Aufgabenstellung:
Bearbeite den Textausschnitt zur Anklage gegen Trump: Gib den Abschnitt von „Schweigegeld ist nur“ bis einschließlich „aber sehr unterschiedlich.“ erneut wieder und ersetze darin „Demonstration“ durch „Kundgebung“.

Textausschnitt:
■ ■ ■ ■

Schweigegeld ist nur der Anfang Trump könnte im Gefängnis sitzen und regieren
04.04.2023, 15:48 Uhr Artikel anhören
Trump-Gegner bei einer Demonstration in New York am 6. Januar 2023, exakt zwei Jahre nach dem Sturm aufs Kapitol.
(Foto: picture alliance/dpa/ZUMA Press Wire)
Der 4. April 2023 geht in die US-Geschichte ein: Zum ersten Mal überhaupt klagt eine Staatsanwaltschaft einen Ex-Präsidenten der Vereinigten Staaten an. Und die Schweigegeld-Affäre könnte nicht die einzige Anklage gegen Donald Trump bleiben. Die möglichen Konsequenzen sind aber sehr unterschiedlich.
Fingerabdrücke, Mugshot, vielleicht sogar Handschellen: Wenn heute Abend deutscher Zeit die Anklageschrift gegen Donald Trump verlesen wird, sind die Vereinigten Staaten um einen historischen Moment reicher. Erstmals in der US-Geschichte muss sich ein ehemaliger Präsident in einem Strafverfahren vor Gericht verantworten. Die Details der Anklageschrift der New Yorker Staatsanwaltschaft sind noch nicht bekannt, in jedem Fall stehen aber die Schweigegeldzahlungen an die ehemalige Pornodarstellerin Stormy Daniels im Mittelpunkt.
2006 sollen sich Trump und Stephanie Clifford, so ihr bürgerlicher Name, bei einem Golfturnier kennengelernt, miteinander geschlafen und danach monatelang Kontakt gehabt haben. Trump spricht von "falschen und erpresserischen Anschuldigungen". Das "Hush Money", wie das Schweigegeld in den USA bezeichnet wird, bestreitet Trump gar nicht. Er gibt zu, es gezahlt zu haben. Aber nur, um Ruhe vor Daniels zu haben. Der 45. US-Präsident sagt, er habe überhaupt keinen Sex mit Daniels gehabt.

■ ■ ■ ■

Daten zur Analyse:
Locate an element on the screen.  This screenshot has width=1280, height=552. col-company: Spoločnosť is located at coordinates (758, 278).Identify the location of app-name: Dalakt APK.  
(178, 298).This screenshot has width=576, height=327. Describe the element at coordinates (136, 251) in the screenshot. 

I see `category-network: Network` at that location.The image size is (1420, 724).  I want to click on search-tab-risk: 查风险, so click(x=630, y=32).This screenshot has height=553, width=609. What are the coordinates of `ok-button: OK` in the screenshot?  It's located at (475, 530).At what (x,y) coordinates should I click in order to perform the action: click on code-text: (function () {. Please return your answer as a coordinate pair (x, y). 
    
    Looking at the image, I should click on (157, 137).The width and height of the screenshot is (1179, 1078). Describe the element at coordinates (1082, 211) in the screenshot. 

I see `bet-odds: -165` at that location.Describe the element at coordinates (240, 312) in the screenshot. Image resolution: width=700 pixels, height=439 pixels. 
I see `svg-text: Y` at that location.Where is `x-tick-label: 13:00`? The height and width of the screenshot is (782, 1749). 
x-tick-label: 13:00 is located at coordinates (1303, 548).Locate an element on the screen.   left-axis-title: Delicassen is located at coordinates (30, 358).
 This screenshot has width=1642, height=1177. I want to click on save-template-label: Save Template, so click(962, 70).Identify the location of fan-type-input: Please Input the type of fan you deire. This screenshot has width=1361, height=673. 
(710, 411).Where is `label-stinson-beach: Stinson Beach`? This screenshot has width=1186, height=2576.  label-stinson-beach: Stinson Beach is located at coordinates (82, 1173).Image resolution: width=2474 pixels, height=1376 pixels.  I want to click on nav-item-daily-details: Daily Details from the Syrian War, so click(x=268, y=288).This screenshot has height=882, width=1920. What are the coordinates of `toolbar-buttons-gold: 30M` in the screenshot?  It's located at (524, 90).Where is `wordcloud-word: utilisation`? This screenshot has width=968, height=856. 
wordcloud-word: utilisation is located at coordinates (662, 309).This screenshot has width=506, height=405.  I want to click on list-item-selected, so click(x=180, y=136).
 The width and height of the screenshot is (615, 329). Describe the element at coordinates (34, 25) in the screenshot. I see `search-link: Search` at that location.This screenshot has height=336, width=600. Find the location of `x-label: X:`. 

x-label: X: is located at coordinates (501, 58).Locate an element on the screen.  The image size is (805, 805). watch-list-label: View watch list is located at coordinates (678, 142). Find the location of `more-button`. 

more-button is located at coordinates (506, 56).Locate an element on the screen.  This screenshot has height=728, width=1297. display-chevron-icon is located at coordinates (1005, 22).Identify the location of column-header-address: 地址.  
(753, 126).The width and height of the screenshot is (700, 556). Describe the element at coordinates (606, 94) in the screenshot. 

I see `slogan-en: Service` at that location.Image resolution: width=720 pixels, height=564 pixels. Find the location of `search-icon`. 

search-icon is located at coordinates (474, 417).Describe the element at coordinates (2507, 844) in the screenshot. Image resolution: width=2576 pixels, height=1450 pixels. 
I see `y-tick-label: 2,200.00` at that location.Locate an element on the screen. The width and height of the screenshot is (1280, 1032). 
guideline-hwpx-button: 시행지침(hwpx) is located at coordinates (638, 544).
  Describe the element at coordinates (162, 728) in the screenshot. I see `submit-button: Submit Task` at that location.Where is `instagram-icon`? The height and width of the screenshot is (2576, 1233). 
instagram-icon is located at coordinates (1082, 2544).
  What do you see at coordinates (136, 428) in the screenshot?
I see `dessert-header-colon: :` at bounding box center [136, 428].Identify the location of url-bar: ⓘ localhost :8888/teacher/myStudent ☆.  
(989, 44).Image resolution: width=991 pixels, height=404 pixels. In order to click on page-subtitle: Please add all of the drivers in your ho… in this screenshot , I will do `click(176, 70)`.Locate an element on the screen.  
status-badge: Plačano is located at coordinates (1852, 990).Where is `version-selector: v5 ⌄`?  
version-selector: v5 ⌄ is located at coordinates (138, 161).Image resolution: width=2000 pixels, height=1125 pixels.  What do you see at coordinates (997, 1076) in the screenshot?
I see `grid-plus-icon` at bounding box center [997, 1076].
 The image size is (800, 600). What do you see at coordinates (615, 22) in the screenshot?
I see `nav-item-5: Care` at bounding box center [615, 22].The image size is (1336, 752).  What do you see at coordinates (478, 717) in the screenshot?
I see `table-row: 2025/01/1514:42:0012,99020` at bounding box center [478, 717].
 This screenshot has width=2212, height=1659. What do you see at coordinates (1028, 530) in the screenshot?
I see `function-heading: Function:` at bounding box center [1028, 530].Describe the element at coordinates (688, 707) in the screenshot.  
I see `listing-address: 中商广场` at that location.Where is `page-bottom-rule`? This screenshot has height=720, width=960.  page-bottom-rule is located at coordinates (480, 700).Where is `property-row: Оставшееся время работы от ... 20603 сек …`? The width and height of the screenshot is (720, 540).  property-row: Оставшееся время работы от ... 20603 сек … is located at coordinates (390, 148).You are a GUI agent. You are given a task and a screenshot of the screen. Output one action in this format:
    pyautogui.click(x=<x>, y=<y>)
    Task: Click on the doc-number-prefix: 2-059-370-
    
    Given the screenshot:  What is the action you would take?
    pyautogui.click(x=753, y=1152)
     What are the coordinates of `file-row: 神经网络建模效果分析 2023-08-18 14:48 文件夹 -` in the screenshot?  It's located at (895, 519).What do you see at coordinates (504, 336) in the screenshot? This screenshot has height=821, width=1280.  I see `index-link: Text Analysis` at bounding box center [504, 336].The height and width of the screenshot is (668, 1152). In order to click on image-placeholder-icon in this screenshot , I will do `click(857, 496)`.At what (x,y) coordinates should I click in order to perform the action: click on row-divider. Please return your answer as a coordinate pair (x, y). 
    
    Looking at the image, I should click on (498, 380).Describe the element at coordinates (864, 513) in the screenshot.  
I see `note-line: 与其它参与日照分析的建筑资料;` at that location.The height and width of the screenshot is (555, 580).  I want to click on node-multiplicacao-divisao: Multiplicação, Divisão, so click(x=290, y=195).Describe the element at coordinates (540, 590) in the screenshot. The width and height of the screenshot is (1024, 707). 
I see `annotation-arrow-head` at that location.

■ ■ ■ ■

Lösung:
Schweigegeld ist nur der Anfang Trump könnte im Gefängnis sitzen und regieren
04.04.2023, 15:48 Uhr Artikel anhören
Trump-Gegner bei einer Kundgebung in New York am 6. Januar 2023, exakt zwei Jahre nach dem Sturm aufs Kapitol.
(Foto: picture alliance/dpa/ZUMA Press Wire)
Der 4. April 2023 geht in die US-Geschichte ein: Zum ersten Mal überhaupt klagt eine Staatsanwaltschaft einen Ex-Präsidenten der Vereinigten Staaten an. Und die Schweigegeld-Affäre könnte nicht die einzige Anklage gegen Donald Trump bleiben. Die möglichen Konsequenzen sind aber sehr unterschiedlich.